Jonny Dymond, the BBC's royal correspondent, said Meghan has "made her grief a way of bringing miscarriage closer to the everyday conversation."
And he suggested on the BBC website Wednesday that her way of sharing her loss and heartbreak was in keeping with her overall approach.
"Meghan made it clear from the first event that she spoke at as Harry's bride-to-be that she wanted women's voices and women's experiences to be heard more clearly."
Other royals have shared personal pain and grief in the face of stillbirths and miscarriages, although in earlier eras — generations long before social media and 24-hour international news cycles — such views would not have travelled so widely so quickly.
"Queen Anne spoke of her grief regarding her numerous stillbirths and miscarriages [in the late 1600s] in conversations with her friends and courtiers," Harris said.
"Her confidante Sarah Churchill, the Duchess of Marlborough, spoke of Queen Anne's hopes that she would bear a child who survived 'though she had 17 dead ones.'"

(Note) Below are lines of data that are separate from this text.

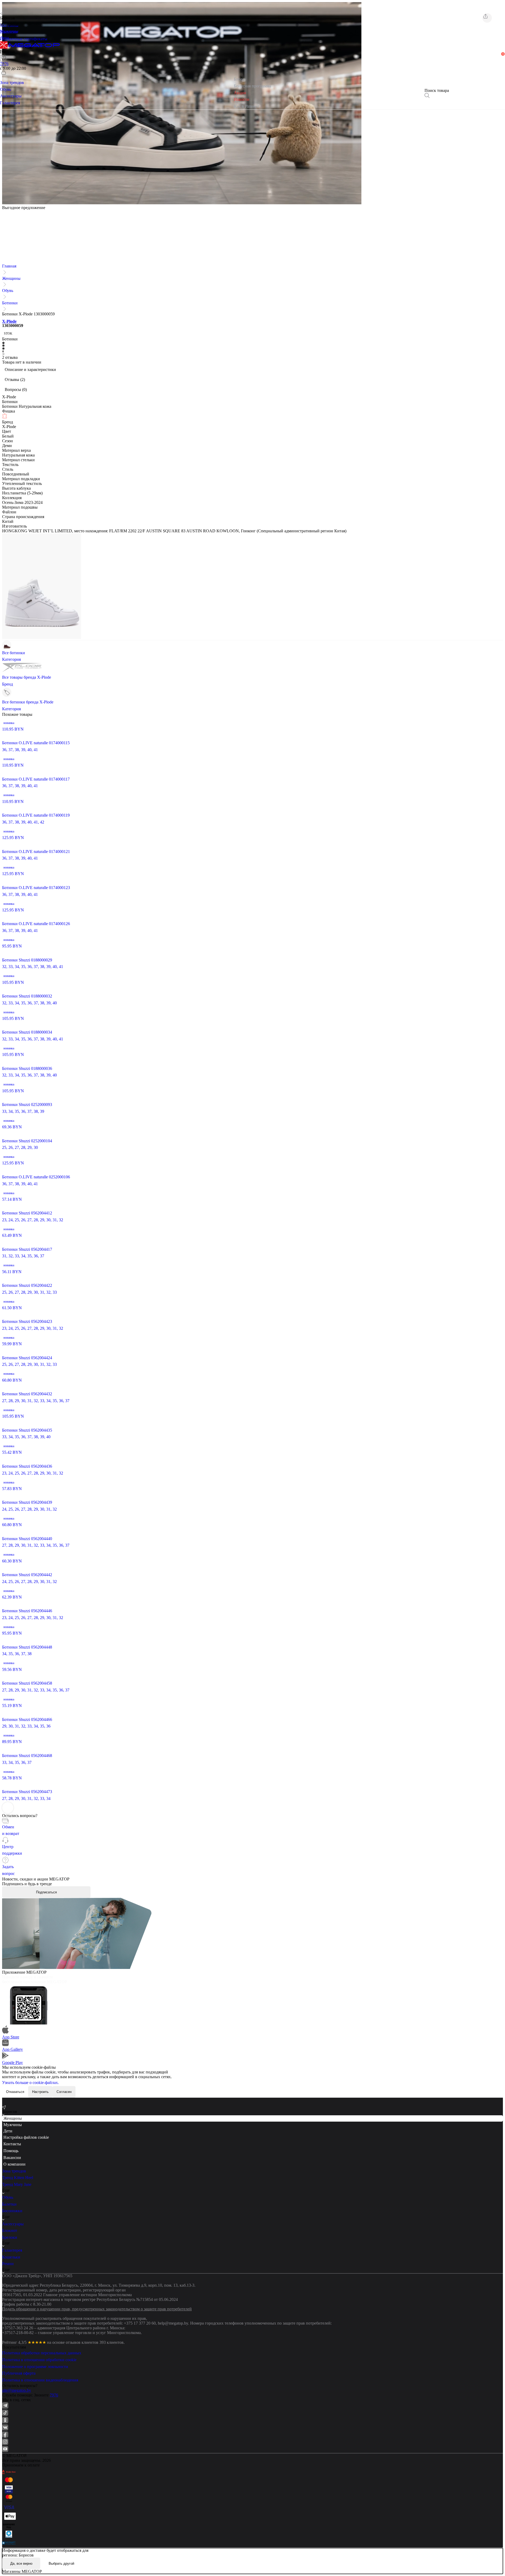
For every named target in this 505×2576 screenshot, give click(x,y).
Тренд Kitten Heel (17, 2177)
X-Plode (9, 321)
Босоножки (12, 2210)
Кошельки (11, 2257)
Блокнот (9, 2230)
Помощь (10, 2150)
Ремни (8, 2263)
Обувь (7, 290)
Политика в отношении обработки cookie (39, 2359)
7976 (54, 2395)
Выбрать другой (61, 2563)
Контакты (12, 2144)
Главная (9, 266)
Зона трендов (14, 2171)
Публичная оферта (19, 2373)
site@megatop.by (16, 2390)
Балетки (9, 2204)
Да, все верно (21, 2563)
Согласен (64, 2092)
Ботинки (10, 303)
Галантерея (12, 2250)
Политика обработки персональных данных (41, 2353)
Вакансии (12, 2157)
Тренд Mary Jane (16, 2184)
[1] (3, 65)
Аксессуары (13, 2224)
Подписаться (46, 1892)
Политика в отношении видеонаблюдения (40, 2380)
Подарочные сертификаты (23, 39)
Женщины (11, 278)
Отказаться (15, 2092)
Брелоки (9, 2237)
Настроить (40, 2092)
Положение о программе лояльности (35, 2366)
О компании (14, 2164)
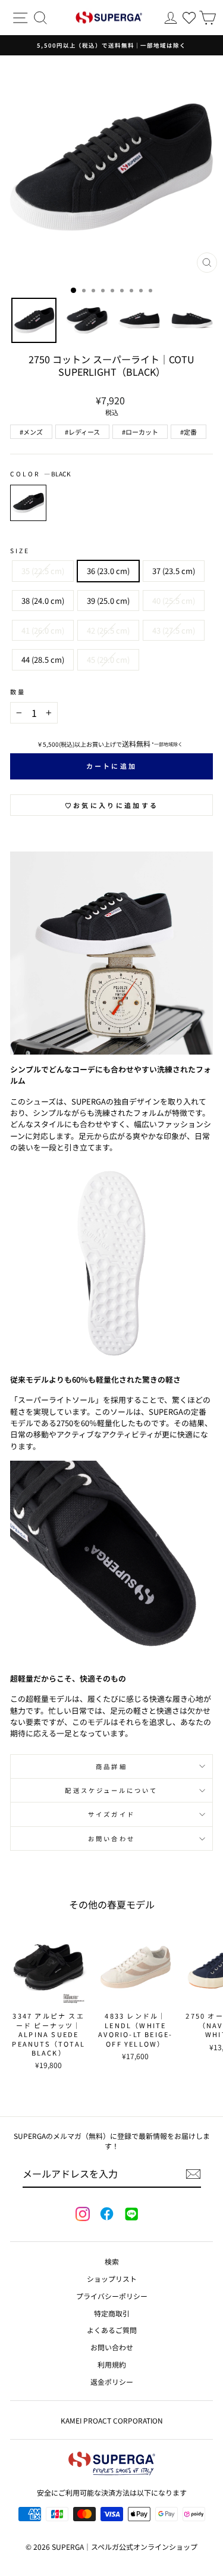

The future King Edward VII was seen weeping at the funeral of his youngest child, Alexander John, who died at birth in 1871.
The way the public responded to such expressions of royal grief has varied, Harris said.
"The death of King George IV's daughter, Princess Charlotte, in childbirth in 1817, giving birth to a stillborn son, prompted national mourning on a level that would not be seen again until the death of Princess Diana in 1997."
But while there was public sympathy for Queen Anne, Harris said, "there were also satirical cartoons depicting Anne as desperate for a child and willing to knight any doctor who said that it was still possible for her to have children."
Sometimes, Harris said, such deeply personal losses for members of the Royal Family become part of larger debates about its public image.